The Severn offers us huge potential for moving towards meeting our targets for 2050, but it must be done in a way that doesn’t destroy all that makes the Estuary special. We would welcome further investigation of realistic options for renewable energy ¬ those which minimise environmental damage, whilst maximising energy potential - The Wildlife Trust's Head of Living Seas, Joan Edwards

Its funnel shape and second-largest tidal range in the world create a unique, highly dynamic environment resulting in unique wildlife habitats shaped by the beautiful winding rivers that run down from the Welsh hills to meet the sea of the Bristol Channel.

UK BAP priority habitats* include mudflats, maritime cliff and slopes, saltmarsh, coastal sand dunes, and Sabellaria reefs. The importance of the estuary for wildlife is reflected in its international designation as a Ramsar site. It is also designated as a SSSI, SPA, SAC.

The Estuary provides a haven for the young of our commercial fish stocks, it is a means of transport and trade, it is the site of many recreational pursuits and by its very nature it brings enjoyment to people of all ages.

Over 80 species of fish have been recorded in the Severn Estuary. These include several migratory species such as salmon, sea trout, sea and river lampreys and in particular the UK priority species, allis and twaite shad. The estuary supports internationally important wildfowl and wader populations, in particular resident shelduck, winering dunlin, white-fronted goose, gadwall, and redshank, and Bewick’s swan, and provides a key staging ground during migration for species such as ringed plover and whimbrel.

The saltmarshes support significant populations of nationally scarce plant species including slender hare’s-ear, sea clover and bulbous foxtail, and are used for feeding by ducks and roosting by waders.

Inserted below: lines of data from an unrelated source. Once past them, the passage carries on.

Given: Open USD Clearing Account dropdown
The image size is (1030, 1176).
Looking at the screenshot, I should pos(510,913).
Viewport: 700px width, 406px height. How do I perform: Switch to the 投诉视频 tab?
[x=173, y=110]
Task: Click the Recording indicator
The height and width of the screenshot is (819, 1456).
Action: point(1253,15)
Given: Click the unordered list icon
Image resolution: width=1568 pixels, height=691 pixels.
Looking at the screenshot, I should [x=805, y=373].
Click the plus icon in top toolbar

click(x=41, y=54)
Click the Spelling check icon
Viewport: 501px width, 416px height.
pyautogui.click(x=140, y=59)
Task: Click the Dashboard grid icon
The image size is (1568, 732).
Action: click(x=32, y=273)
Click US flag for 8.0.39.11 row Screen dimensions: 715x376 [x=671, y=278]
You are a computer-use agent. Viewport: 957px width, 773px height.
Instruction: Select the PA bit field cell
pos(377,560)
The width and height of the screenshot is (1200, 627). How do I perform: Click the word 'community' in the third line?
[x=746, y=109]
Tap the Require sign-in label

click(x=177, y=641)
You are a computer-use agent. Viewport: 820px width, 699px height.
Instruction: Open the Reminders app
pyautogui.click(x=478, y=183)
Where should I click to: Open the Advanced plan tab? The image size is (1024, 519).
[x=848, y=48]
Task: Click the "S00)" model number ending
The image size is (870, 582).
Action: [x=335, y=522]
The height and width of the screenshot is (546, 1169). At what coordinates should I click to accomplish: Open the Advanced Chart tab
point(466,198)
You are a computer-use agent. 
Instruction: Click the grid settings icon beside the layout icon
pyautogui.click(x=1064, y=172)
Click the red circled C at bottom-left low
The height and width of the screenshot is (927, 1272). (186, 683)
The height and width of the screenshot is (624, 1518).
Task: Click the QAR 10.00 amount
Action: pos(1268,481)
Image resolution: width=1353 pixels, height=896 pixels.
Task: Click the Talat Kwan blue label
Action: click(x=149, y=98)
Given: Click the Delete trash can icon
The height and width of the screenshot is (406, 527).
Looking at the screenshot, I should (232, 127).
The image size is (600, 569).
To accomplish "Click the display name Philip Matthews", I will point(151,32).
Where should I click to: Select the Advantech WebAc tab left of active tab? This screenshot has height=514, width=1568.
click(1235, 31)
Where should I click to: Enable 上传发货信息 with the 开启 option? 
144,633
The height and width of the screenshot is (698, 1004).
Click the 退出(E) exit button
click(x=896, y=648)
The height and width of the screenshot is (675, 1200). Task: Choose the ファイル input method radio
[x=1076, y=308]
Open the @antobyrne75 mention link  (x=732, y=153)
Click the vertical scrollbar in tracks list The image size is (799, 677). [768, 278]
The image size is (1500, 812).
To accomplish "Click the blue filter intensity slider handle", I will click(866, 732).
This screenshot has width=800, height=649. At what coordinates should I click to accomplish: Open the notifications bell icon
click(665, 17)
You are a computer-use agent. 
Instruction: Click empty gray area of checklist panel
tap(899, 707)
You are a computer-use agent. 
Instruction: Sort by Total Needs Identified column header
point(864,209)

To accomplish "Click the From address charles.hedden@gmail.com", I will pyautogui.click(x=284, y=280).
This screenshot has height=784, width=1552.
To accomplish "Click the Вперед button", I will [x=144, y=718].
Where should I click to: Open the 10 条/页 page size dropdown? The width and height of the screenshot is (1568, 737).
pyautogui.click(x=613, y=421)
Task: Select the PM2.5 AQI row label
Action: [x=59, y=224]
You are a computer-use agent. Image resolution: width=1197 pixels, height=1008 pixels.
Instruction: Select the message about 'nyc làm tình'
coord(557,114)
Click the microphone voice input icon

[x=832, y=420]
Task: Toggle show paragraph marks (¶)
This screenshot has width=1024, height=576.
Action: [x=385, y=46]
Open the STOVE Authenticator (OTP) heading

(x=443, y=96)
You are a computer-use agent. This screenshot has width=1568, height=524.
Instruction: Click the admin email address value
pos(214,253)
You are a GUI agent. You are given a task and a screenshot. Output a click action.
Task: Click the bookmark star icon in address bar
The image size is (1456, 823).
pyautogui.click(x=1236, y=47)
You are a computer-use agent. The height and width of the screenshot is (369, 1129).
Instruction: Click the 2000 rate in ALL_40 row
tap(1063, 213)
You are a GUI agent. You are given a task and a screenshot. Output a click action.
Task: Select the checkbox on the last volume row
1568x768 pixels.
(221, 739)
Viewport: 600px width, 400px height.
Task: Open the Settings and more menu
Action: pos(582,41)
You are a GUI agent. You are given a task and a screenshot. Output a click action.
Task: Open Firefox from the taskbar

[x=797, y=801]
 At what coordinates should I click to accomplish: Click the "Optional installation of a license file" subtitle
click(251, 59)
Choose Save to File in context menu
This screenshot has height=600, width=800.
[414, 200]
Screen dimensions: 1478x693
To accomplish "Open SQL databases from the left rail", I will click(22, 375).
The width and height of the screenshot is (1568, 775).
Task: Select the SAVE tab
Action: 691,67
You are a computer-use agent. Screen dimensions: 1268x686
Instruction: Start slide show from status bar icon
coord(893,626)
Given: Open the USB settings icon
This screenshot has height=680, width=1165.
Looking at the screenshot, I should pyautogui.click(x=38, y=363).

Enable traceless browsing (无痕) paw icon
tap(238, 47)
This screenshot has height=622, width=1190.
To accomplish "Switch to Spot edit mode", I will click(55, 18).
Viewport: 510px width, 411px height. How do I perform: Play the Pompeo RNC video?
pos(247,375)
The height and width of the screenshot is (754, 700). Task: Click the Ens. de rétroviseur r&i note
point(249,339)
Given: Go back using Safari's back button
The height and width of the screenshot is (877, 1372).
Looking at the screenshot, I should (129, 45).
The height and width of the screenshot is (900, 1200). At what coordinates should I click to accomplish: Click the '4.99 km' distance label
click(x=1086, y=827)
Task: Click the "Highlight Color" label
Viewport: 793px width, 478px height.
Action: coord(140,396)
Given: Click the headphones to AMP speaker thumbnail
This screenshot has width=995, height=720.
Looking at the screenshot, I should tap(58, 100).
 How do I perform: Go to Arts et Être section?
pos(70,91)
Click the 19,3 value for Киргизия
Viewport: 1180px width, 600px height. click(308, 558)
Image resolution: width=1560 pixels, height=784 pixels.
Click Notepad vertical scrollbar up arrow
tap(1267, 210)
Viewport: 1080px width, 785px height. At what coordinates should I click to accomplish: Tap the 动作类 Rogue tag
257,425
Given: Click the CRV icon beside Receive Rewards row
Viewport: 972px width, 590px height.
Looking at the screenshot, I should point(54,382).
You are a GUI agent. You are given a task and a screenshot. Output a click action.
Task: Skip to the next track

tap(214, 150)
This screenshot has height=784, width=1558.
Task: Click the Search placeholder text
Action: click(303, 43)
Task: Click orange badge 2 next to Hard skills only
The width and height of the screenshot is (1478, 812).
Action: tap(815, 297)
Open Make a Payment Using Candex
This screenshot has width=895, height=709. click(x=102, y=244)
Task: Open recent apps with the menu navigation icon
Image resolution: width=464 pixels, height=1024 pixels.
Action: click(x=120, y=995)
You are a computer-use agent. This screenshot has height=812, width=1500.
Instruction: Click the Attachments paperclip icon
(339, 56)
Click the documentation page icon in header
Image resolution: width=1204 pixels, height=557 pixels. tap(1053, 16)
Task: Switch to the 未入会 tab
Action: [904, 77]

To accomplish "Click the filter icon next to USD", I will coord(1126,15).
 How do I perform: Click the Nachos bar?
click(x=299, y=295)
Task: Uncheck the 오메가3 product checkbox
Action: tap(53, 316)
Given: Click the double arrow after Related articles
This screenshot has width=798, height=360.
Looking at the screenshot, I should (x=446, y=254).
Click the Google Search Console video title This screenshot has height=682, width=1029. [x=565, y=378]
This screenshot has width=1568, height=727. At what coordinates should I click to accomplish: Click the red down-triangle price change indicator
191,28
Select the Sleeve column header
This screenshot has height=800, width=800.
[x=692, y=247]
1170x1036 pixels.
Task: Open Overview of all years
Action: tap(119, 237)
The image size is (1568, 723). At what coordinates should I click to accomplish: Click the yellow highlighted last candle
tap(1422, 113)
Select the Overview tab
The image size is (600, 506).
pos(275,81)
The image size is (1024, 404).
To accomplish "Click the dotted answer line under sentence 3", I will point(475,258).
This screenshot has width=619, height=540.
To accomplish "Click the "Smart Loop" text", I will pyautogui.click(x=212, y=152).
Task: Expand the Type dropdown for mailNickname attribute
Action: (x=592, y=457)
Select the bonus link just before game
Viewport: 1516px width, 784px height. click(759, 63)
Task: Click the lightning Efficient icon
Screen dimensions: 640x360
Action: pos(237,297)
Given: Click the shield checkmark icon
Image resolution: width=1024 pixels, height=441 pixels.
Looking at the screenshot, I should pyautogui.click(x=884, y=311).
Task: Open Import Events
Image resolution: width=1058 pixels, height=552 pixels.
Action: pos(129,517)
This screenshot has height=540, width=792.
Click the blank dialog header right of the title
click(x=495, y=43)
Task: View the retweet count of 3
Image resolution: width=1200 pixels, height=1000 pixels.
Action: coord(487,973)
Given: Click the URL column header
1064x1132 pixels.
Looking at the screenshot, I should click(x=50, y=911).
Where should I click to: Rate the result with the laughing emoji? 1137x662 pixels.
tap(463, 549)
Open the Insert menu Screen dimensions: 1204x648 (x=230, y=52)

Maritime cliffs, such as those found at Steepholm, Middlehope, Battery Point, Aust and between Clevedon and Portishead, contribute to the habitat diversity and provide roosting areas for birds, including nesting peregrines. A number of sites along the estuary are of national importance for their geology, including the Aust cliffs. There are several extensive Sabellaria reefs offshore which provide habitat for a wide diversity of invertebrates.

Tidal energy

The tidal range also makes it a huge potential source of energy. Proposals to use this potential, and concerns about the possible impacts on the Estuary ecosystem, go back decades. So do warnings about the threat of climate change. What remains much less well recognised is the value of wildlife to people, and the urgency to restore our landscapes so that they are resilient to the impacts of climate change. The great risk is that the debate becomes one dimensional, focusing on the need for renewable energy without weighing up the impacts that may result.
This is why it is so vital that we make the right decision about harnessing the Severn: to capture the power of the water without blocking its full flow. In this way fish can still move and the tides can still ebb and flow for miles, creating huge mud flats and marshes. We must ensure that all options for renewable energy generation on the Severn are explored, not just tidal devices, ensuring the right means of harnessing a fantastic resource can be chosen without losing this wonder of the world.